It was one thing for tech stock Zebra Technologies (NASDAQ:ZBRA) to roll out a winning quarter. But when it was revealed that the next quarter wasn’t likely to deliver such wins, investors took their money and ran. Zebra was down over 10% at the time of writing, all thanks to that dose of cold water that was the post-earnings guidance.
Earnings came in at $3.94 per share, which was a narrow beat over analysts’ projections calling for $3.92. Revenue offered a similarly close call, coming at $1.41 billion, just ahead of the $1.4 billion analysts expected. Worse, though, was that revenue was down 1.4% against the same time the previous year.

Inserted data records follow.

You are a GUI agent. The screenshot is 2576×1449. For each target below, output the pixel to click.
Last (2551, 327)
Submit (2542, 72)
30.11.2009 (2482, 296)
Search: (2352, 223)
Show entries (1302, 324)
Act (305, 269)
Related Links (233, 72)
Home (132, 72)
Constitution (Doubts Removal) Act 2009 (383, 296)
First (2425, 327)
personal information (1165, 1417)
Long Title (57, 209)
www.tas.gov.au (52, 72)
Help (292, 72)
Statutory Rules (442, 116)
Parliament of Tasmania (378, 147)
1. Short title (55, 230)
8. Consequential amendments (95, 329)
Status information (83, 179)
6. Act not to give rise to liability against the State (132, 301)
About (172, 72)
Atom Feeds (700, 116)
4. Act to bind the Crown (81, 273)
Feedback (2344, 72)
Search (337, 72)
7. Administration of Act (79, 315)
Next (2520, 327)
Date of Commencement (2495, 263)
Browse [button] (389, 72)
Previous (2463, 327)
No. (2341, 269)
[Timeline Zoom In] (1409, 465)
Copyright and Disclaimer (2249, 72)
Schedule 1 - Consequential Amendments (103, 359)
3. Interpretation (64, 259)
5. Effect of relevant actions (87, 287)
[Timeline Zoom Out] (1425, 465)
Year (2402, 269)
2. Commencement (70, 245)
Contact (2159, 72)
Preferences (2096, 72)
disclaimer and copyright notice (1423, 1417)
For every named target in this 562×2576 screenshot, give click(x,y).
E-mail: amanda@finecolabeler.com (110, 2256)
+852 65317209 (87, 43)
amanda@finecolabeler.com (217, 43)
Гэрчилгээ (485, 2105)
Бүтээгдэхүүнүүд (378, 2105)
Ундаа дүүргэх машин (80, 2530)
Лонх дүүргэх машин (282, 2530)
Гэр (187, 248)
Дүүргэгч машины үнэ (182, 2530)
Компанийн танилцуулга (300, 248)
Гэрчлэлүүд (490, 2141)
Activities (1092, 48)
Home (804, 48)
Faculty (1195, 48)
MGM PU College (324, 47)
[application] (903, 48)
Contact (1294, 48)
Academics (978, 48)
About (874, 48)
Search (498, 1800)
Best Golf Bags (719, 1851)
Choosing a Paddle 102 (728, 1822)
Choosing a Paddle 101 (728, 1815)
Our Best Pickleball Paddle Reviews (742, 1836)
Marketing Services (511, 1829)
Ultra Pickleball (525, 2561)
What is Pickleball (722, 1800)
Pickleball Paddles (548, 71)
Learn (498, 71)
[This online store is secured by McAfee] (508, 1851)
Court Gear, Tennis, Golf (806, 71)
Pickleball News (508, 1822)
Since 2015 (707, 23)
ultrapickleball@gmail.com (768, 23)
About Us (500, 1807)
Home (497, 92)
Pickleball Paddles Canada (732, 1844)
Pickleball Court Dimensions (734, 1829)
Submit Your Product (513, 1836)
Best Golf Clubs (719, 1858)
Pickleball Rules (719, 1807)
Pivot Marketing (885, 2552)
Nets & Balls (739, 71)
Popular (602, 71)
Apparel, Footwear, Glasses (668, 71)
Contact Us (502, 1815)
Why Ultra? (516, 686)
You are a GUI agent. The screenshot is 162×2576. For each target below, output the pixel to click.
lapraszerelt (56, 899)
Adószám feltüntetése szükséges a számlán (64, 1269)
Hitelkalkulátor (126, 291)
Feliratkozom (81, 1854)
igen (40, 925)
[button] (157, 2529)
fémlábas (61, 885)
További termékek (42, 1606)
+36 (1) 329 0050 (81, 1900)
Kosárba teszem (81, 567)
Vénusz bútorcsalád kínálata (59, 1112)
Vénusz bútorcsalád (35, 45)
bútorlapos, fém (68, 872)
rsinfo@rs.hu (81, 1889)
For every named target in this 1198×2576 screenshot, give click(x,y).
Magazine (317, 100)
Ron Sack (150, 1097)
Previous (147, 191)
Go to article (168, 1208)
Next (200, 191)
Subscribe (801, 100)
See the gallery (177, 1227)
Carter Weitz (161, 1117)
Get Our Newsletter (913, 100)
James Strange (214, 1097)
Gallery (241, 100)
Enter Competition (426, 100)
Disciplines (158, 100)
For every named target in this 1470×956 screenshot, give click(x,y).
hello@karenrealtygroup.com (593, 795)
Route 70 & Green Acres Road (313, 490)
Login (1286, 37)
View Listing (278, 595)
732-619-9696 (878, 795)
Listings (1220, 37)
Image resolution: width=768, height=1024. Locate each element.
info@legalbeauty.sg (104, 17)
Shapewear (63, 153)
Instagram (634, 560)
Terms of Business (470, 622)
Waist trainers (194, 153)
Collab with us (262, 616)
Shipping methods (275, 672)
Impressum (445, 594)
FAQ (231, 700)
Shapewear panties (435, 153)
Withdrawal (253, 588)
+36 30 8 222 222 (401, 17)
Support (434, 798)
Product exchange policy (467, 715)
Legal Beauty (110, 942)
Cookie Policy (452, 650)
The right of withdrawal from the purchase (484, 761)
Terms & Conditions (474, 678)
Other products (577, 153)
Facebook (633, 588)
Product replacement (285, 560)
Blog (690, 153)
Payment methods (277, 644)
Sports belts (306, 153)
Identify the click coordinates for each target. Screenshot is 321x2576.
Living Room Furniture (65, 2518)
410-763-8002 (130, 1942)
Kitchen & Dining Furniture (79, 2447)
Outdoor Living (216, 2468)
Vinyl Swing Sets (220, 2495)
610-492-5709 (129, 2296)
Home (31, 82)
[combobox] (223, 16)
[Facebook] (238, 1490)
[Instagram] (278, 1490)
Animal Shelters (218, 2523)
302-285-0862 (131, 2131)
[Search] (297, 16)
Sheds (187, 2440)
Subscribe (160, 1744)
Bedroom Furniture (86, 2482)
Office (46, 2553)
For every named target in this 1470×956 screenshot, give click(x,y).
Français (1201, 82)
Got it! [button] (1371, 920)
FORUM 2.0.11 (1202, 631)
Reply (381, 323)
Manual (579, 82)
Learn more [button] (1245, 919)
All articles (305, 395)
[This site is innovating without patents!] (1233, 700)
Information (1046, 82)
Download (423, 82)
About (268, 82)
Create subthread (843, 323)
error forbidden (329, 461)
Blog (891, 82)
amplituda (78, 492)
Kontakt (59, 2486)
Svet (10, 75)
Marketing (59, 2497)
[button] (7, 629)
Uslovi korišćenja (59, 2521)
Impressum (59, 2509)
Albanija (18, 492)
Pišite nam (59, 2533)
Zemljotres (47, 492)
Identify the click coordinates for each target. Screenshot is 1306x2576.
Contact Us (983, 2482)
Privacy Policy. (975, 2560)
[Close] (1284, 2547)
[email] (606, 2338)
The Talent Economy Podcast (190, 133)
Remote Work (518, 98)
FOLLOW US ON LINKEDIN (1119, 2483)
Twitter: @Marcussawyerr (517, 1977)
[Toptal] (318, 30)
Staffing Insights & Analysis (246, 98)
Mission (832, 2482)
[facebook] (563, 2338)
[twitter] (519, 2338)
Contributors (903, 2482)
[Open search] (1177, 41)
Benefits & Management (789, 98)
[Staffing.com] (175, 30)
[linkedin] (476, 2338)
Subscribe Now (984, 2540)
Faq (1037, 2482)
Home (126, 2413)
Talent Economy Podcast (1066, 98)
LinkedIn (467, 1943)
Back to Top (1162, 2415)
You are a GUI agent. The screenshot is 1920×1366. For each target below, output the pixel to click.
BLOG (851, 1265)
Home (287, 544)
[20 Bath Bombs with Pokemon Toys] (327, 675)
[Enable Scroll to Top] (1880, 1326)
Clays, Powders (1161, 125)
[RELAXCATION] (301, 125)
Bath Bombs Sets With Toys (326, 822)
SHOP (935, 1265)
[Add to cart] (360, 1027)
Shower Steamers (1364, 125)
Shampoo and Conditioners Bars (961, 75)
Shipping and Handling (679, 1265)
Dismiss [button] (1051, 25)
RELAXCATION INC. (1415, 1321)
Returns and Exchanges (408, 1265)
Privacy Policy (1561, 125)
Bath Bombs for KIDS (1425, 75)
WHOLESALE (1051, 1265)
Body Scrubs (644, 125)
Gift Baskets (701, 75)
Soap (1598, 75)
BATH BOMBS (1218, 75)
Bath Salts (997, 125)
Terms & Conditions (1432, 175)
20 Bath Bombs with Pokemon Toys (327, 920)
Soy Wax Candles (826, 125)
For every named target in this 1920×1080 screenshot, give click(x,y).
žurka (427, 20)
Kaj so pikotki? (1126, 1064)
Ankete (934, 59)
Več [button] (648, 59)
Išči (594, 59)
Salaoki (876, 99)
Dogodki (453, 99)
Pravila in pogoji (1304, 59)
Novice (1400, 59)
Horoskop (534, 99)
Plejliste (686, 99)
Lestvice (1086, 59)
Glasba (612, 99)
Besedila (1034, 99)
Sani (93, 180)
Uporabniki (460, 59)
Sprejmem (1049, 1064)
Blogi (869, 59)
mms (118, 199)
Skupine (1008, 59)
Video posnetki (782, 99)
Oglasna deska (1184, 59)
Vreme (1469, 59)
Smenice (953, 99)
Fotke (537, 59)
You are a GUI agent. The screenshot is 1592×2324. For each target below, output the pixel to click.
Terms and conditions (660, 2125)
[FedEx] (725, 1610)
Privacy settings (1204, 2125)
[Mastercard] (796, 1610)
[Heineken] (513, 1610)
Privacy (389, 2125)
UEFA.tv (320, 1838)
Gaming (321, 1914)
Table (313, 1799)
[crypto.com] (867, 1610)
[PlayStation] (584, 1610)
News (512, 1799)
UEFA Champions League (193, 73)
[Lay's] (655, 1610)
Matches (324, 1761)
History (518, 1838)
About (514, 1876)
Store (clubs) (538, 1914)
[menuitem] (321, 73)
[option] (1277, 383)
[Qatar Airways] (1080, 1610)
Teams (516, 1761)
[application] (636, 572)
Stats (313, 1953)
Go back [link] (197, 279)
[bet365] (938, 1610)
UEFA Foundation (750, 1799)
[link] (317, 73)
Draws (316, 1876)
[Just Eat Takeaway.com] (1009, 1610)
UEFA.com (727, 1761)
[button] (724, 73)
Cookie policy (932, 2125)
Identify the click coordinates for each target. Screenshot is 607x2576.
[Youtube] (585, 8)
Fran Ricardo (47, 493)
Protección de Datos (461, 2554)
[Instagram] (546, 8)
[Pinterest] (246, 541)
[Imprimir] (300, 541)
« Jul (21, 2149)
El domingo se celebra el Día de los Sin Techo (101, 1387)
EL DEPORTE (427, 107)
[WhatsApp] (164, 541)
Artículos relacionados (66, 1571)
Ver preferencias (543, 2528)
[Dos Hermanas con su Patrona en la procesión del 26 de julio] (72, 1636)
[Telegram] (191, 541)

Then we got into guidance, and that’s where all hell broke loose. Zebra looks for net sales for the second quarter to be down between 9% and 11% against the preceding year’s sales figures. Conversely, analyst models suggested a sales drop of only 4%. The full year’s sales figures will also be down, but only between 2% and 6%. Still bad news, but perhaps not quite as bad as the next quarter’s projections. One of the biggest causes of trouble for Zebra here came from foreign currency issues, and it’s a trouble that Zebra expects will persist into the full year.
Despite this, analysts are undaunted. With four Buy ratings and one Hold, Zebra Technologies stock is considered a Strong Buy by analyst consensus. Further, with a current average price target of $358.20, Zebra Technologies stock offers its investors 40.06% upside potential.